INSTRUCTIONS FOR THE TASK - Without pictures, repeat exactly the lines from the one containing "This screenshot has height=710, width=1568." through the end of the entries.

STUDY MATERIAL -
● ● ●

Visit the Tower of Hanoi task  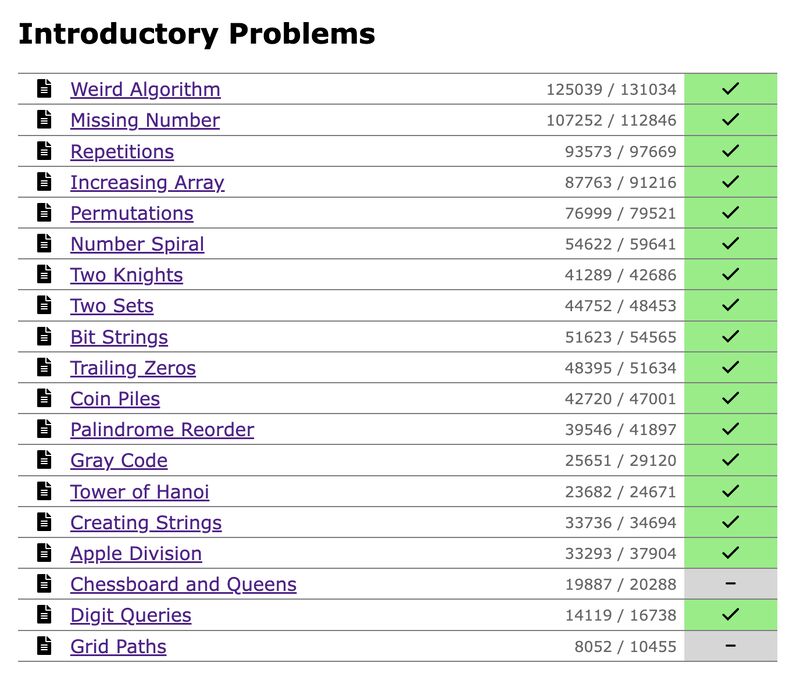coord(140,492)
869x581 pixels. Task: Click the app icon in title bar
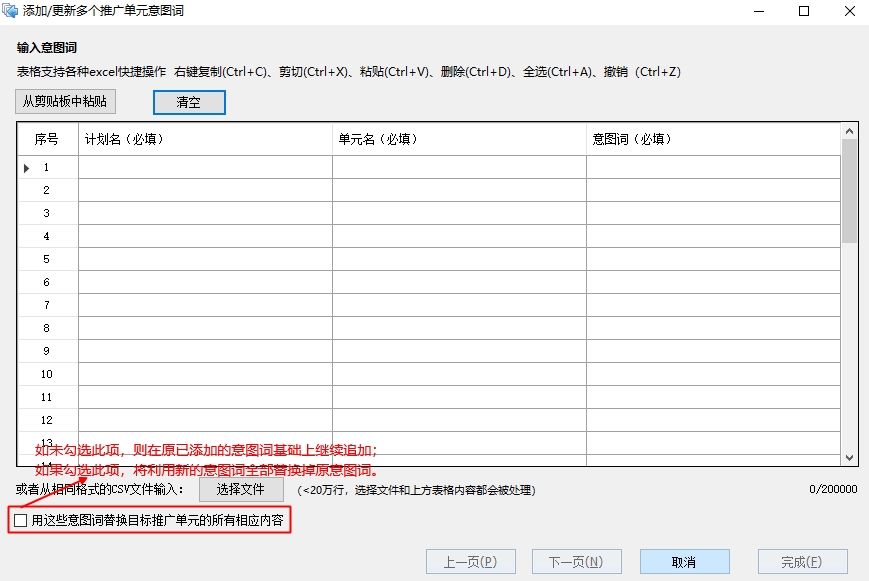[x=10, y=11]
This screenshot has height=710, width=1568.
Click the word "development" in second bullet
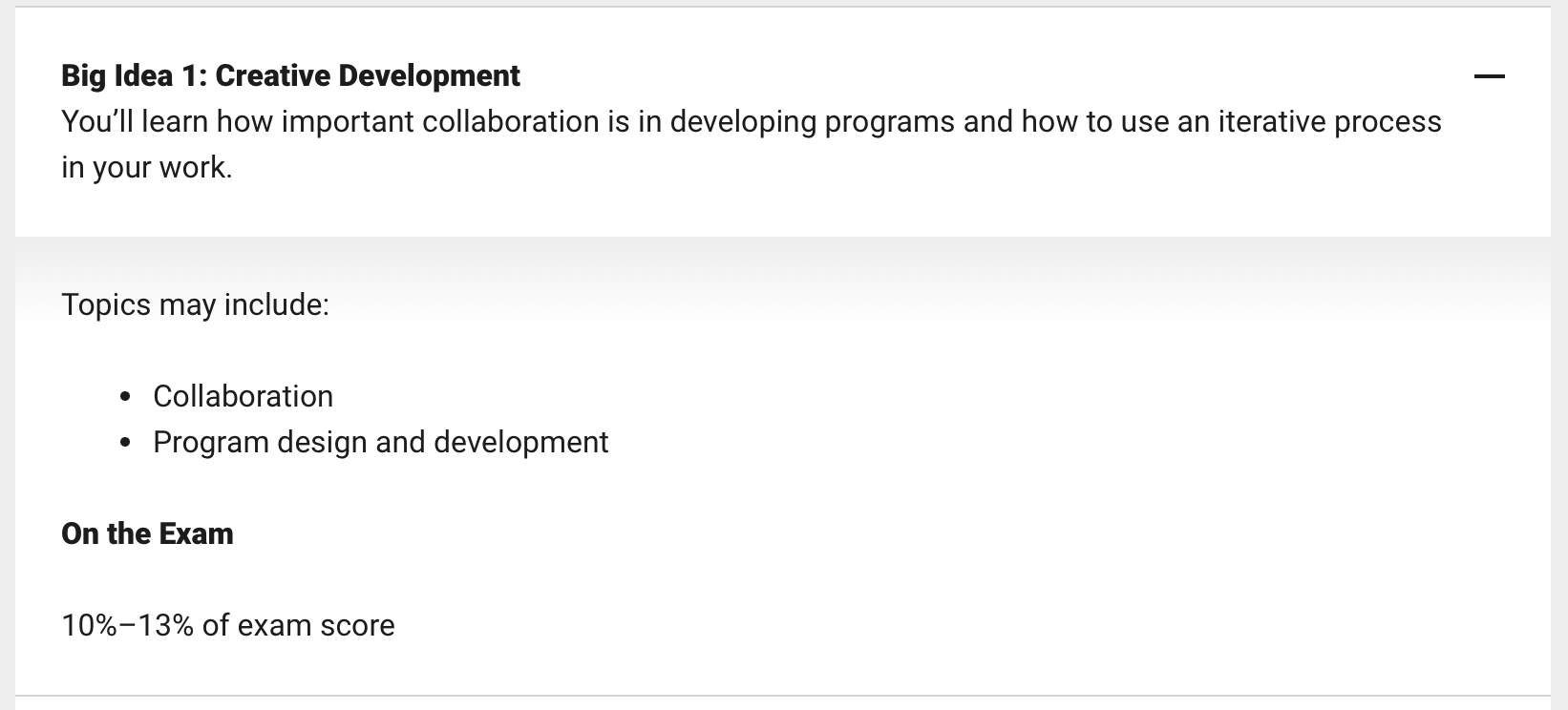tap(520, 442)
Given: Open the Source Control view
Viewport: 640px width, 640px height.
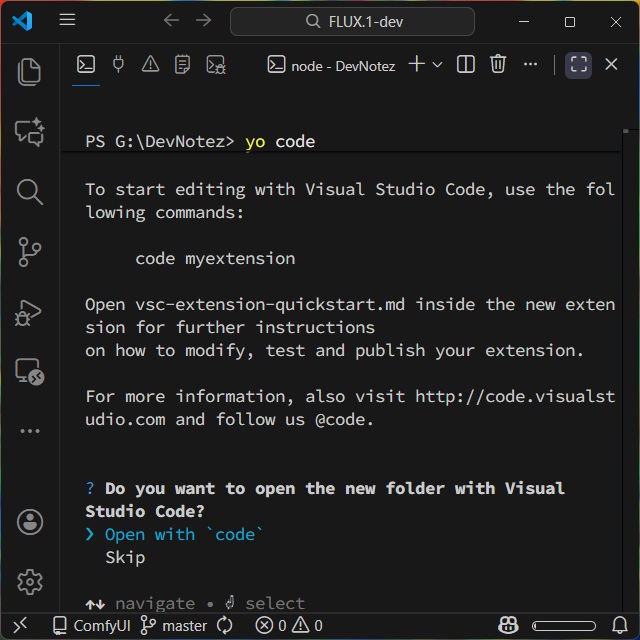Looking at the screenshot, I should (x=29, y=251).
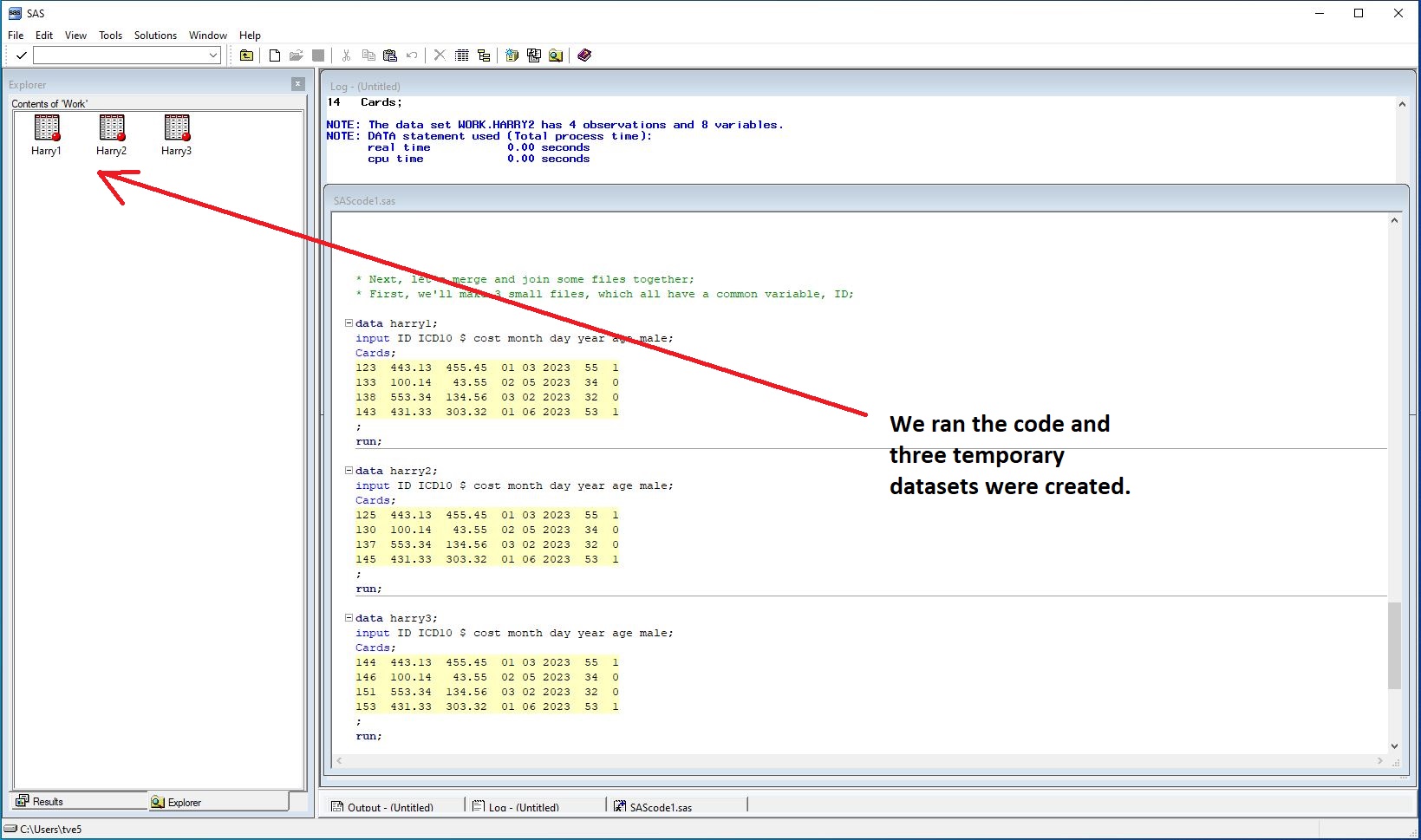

● ● ●

YOUR RESPONSE -
This screenshot has height=710, width=1568.
Click the word "development" in second bullet
tap(520, 442)
Given: Open the Source Control view
Viewport: 640px width, 640px height.
Looking at the screenshot, I should (x=29, y=251).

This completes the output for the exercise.